Suffolk County working to create legal drag strip to cut down on illegal drag racing

Kristin Thorne Image
Tuesday, February 7, 2017
Suffolk County working to create legal drag strip
Kristin Thorne has more from Hauppauge.

HAUPPAUGE, Long Island (WABC) -- Officials in Suffolk County are working to cut down on illegal street racing by creating a legal alternative.

This comes after an alleged street racing crash killed five people a couple years ago.

For decades street racing has been an issue on Long Island.

Young drivers are on major roads showing off the speed of their cars, sometimes with deadly consequences.

"People get killed, hurt," said Donald Schilt, a Lindenhurst resident. "We need a legal track to get the street racers off. You're never going to stop them all, but you'll get most of them."

John Cozzali started the "Long Island needs a drag strip" movement eight months ago.

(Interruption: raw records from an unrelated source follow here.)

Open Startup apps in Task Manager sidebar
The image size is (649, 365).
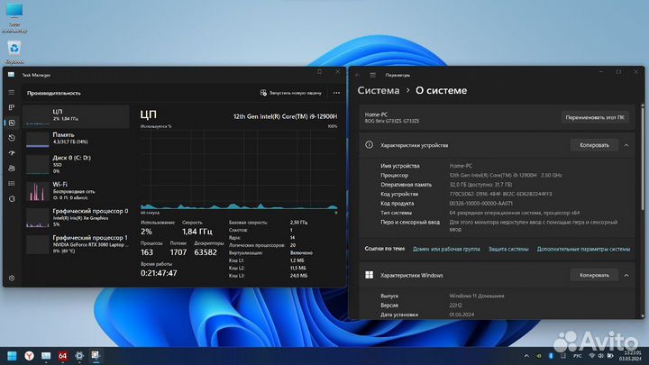12,153
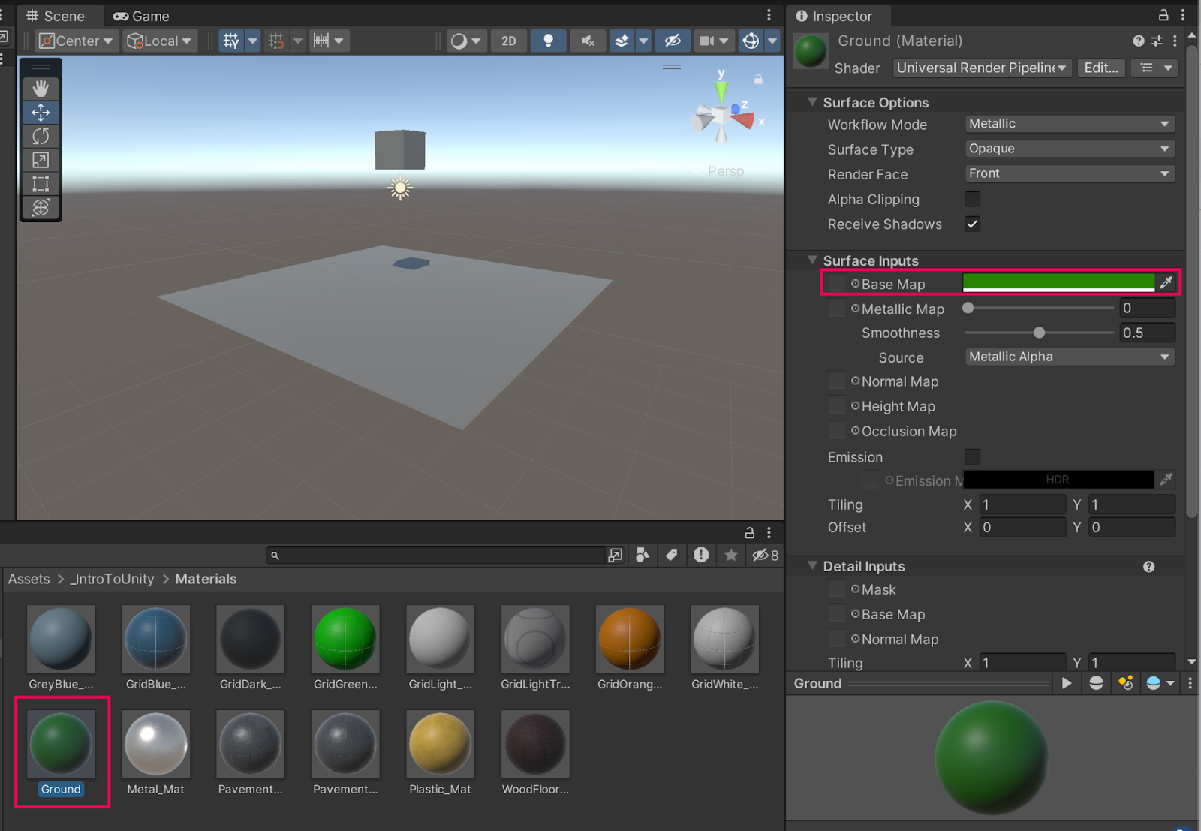Open the Surface Type dropdown
This screenshot has width=1201, height=831.
click(1069, 149)
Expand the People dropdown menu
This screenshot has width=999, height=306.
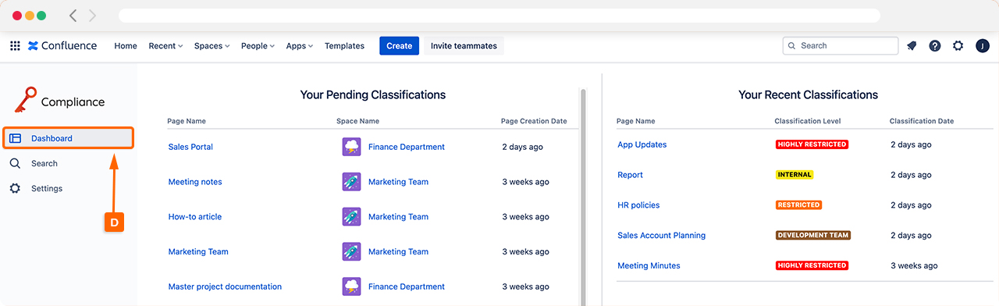[x=258, y=46]
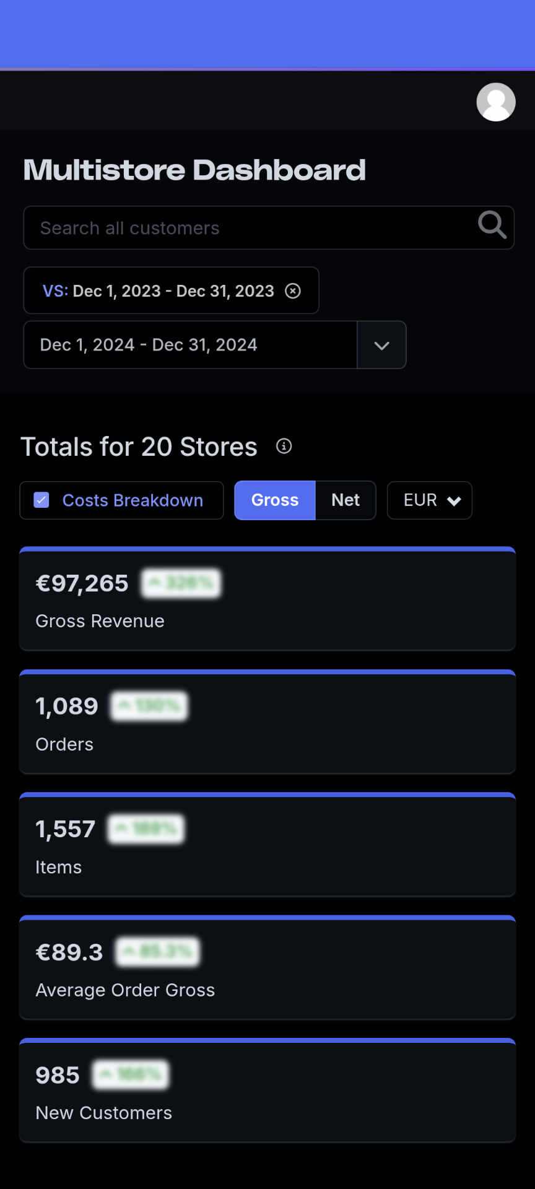Remove the VS comparison date range
Viewport: 535px width, 1189px height.
[x=293, y=291]
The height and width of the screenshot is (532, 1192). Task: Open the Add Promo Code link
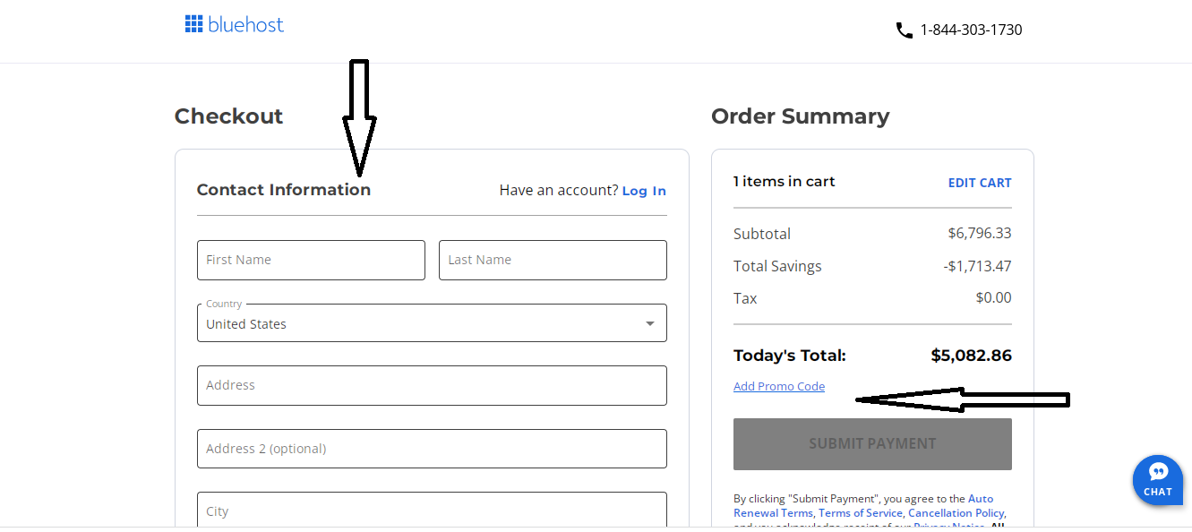pos(779,386)
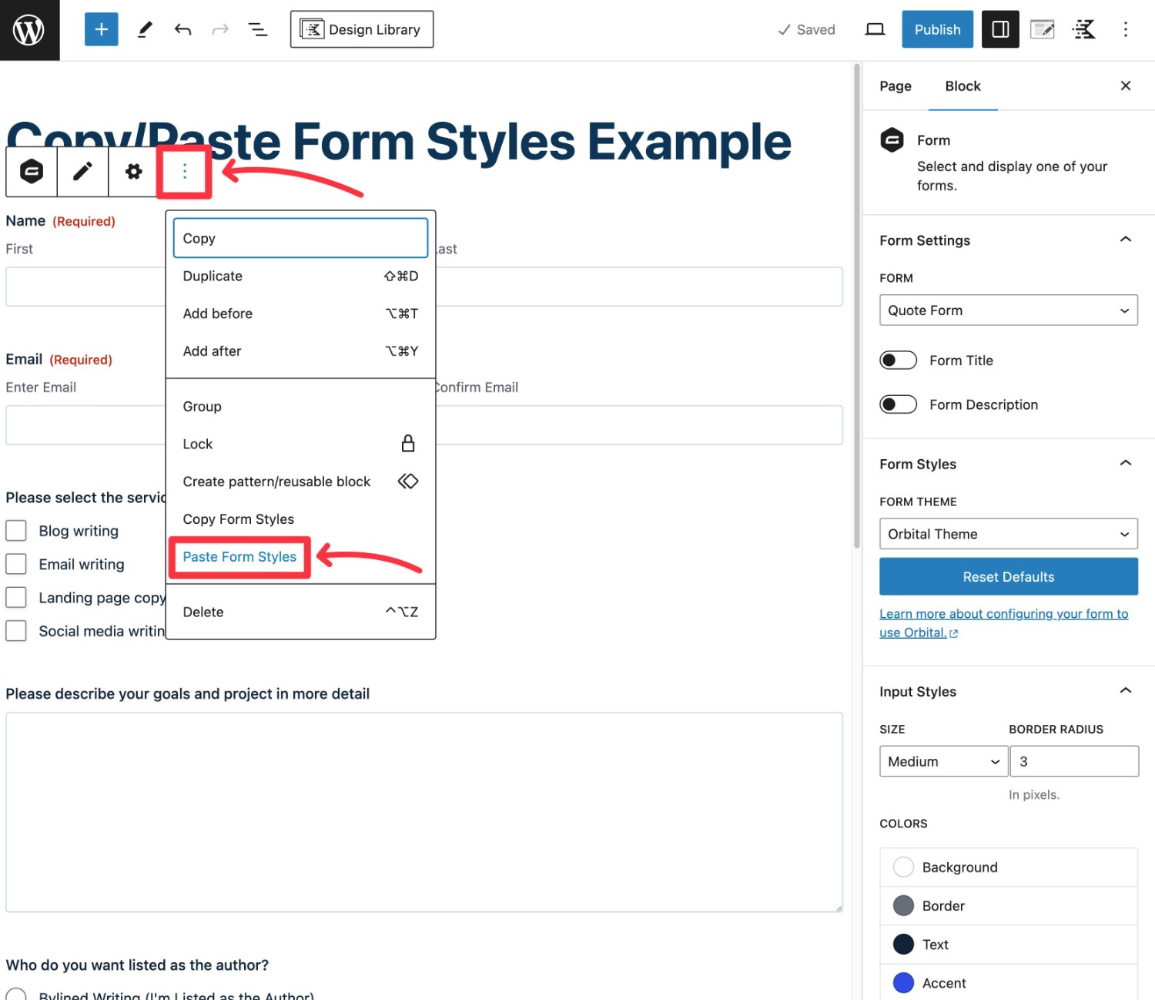Open the block inserter with the plus icon
Image resolution: width=1155 pixels, height=1000 pixels.
pyautogui.click(x=101, y=29)
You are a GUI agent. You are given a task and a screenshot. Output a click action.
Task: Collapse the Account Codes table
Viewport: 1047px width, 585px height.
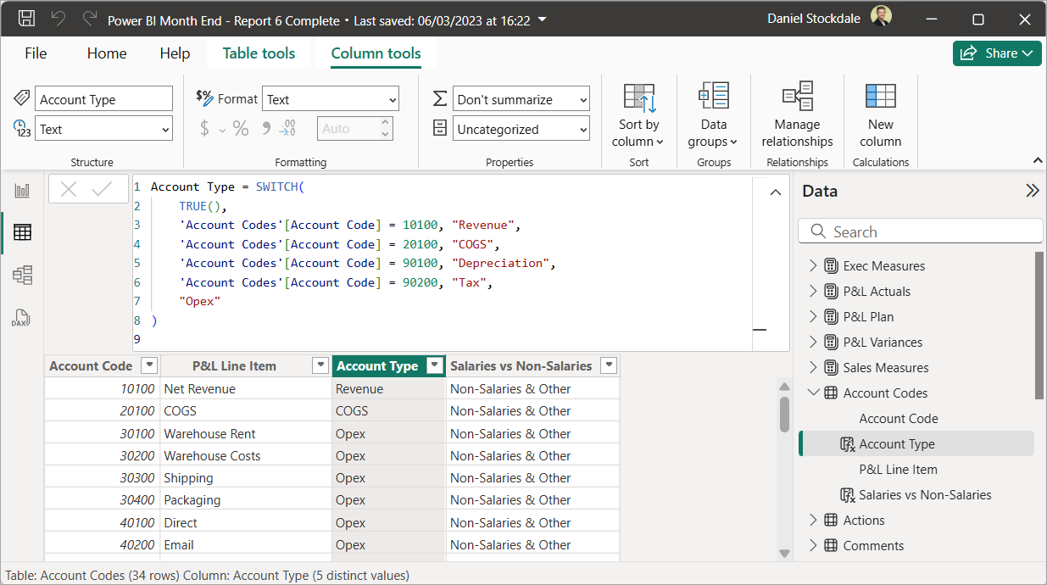[814, 393]
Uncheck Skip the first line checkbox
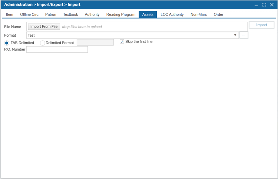The width and height of the screenshot is (278, 179). [122, 42]
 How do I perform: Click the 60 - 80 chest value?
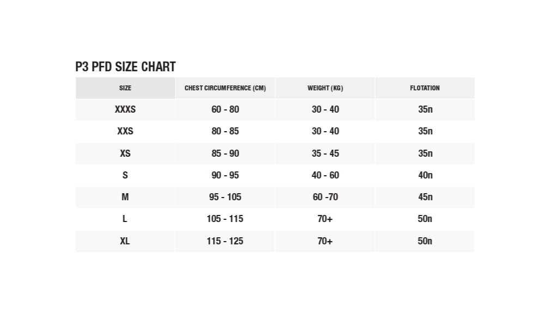pos(225,109)

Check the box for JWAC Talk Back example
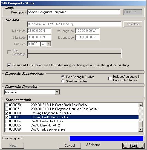(7, 130)
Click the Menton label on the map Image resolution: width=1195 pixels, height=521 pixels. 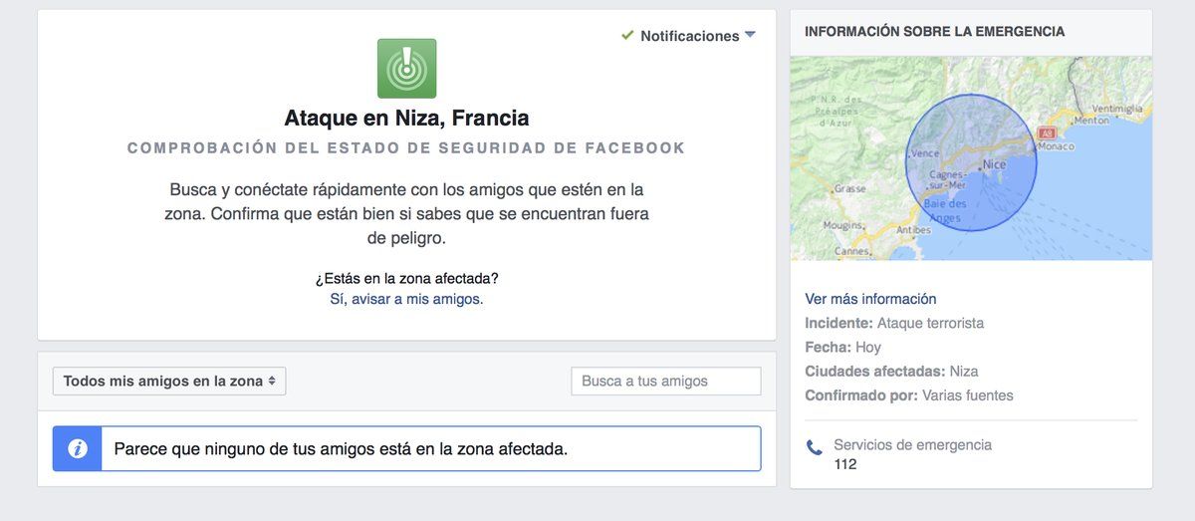[1091, 121]
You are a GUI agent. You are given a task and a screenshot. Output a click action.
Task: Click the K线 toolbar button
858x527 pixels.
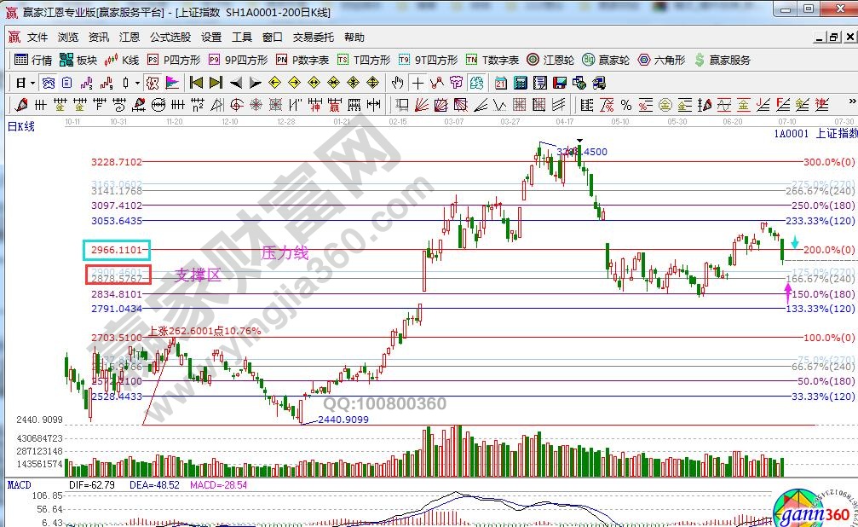tap(122, 60)
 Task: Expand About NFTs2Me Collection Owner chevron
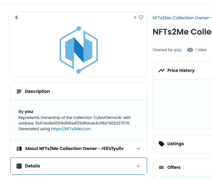(138, 149)
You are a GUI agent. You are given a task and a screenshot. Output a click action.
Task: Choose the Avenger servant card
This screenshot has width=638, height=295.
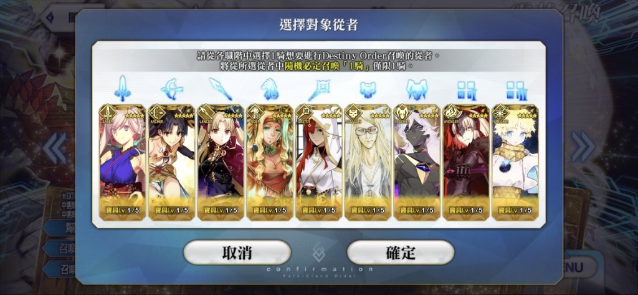point(466,163)

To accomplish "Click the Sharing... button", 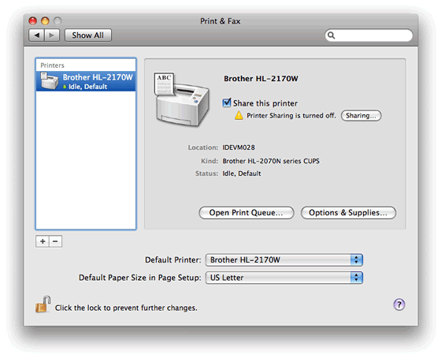I will click(x=361, y=115).
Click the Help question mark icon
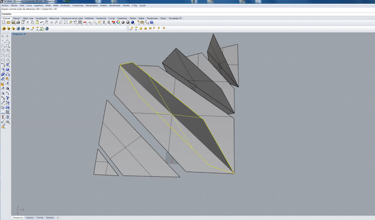Image resolution: width=375 pixels, height=220 pixels. (152, 22)
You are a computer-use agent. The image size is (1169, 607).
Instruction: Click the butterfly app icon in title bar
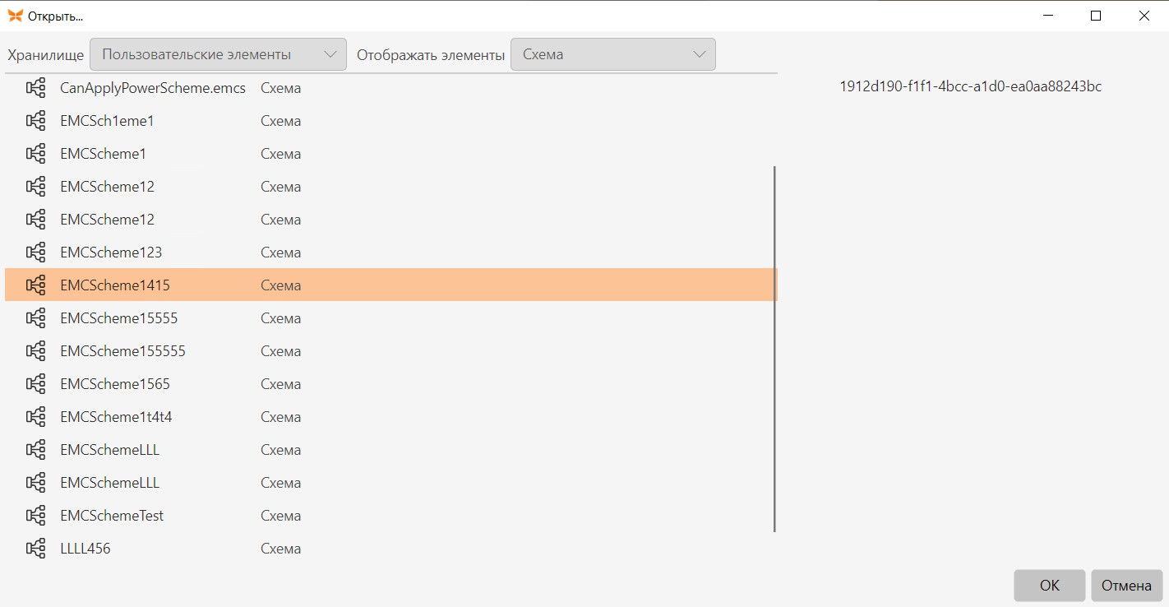tap(15, 16)
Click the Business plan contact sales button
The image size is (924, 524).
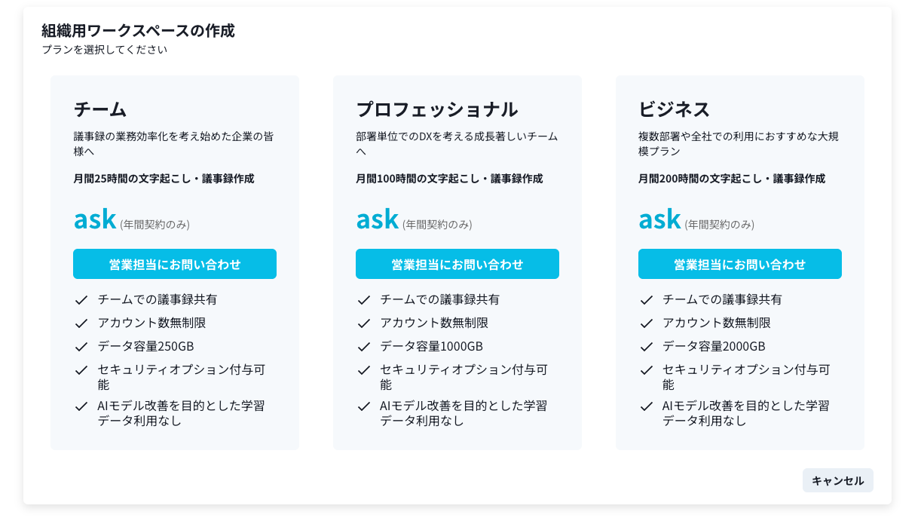[x=739, y=264]
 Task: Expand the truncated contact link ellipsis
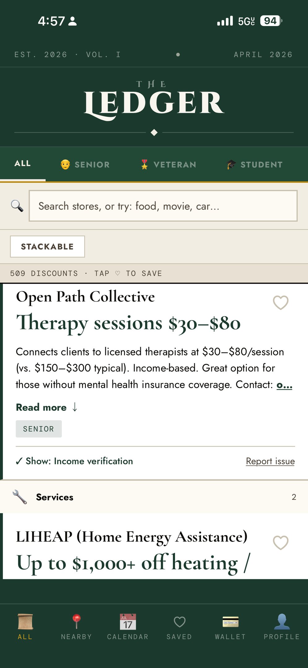coord(284,385)
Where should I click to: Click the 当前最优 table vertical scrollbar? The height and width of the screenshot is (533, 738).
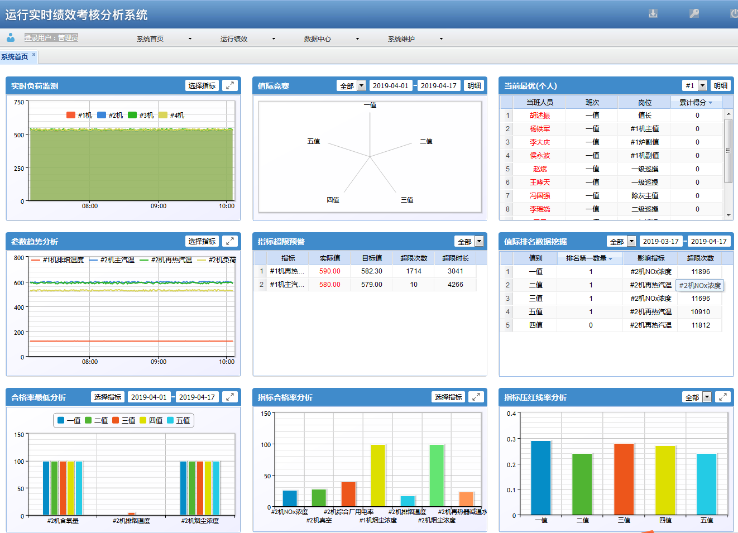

"I would like to see a quarter mile race track and a road course," Cozzali said. "A motor sports park where everybody can enjoy their racing hobbies whether it be quads, motorcycles, drag racing."

The Suffolk County legislature announced that it's on board too.

They're putting together a committee to study a potential location for a drag strip and the impact it would have on the Long Island economy.

"There's so much energy behind this move that we have to give it our best effort," said Legislator DuWayne Gregory, (D) Amityville.

Mainly because a drag strip and motor sports park could bring in major revenue.

"There's no reason why I should be going to North Carolina to see a race or going to New Jersey," said Legislator Robert Trotta, (R) Smithtown. "We need revenue in this county and this is just the thing we need."

It's not just that.

"It teaches kids driving responsibilities. It teaches them how to respect the sport," said Lisa Amore, a Mastic resident.

John Montecalvo, a two-time world champion drag racer who lives on Long Island, also weighed in.

I want today's kids to be able experience what we did growing up," Montecalvo said. "A lot of my friends went into drugs, alcohol, not me; I had to work day and night so I could buy wheels for my car. Whatever I had to do. It just helped me in so many areas of my life."

Legislators say it will take nine months to complete the study.